Route information
- Maintained by ODOT
- Length: 6.277 mi (10.102 km)
- Existed: 1932–present
- Tourist routes: Lincoln Highway

Major junctions
- South end: SR 53 near Kirby
- North end: Cass Street in Wharton

Location
- Country: United States
- State: Ohio
- Counties: Wyandot

Highway system
- Ohio State Highway System; Interstate; US; State; Scenic;
| ← SR 292 |  | → SR 294 |

= Ohio State Route 293 =

State highway in Wyandot County, Ohio, US

State Route 293 (SR 293) is a 6.277 mi north-south state highway in the northwestern portion of the U.S. state of Ohio.
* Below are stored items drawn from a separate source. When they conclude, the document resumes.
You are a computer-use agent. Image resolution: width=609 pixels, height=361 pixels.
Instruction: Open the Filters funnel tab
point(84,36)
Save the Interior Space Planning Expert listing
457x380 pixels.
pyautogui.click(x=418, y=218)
The southern terminus of SR 293 is at SR 53 nearly 1/2 mi south of the village limits of Kirby. Its northern terminus is at the intersection of Sandusky Street and Cass Street in Wharton. The route was designated in 1932, and was extended south in 1997.

==Route description==

All of SR 293 exists within the western part of Wyandot County. SR 293 starts at the intersection of SR 53, and becomes concurrent with County Highway 95 (CH 95). There it travels into the village of Kirby, and crosses over a CSX railroad line, as it continues moving north. SR 293 then leaves Kirby and overpasses U.S. Route 30 (US 30). Less than a mile later, SR 293 turns west and becomes concurrent with Lincoln Highway (CH 330), as CH 95 continues to head north. After a bit more than 1 mi, SR 293 leaves Lincoln Highway and turns north toward Wharton. SR 293 then crosses a bridge over Potato Run, followed by a turn west to downtown Wharton. The route ends at Cass Street, and the road continues as Sandusky Street. Nearly all of the route is in farmland.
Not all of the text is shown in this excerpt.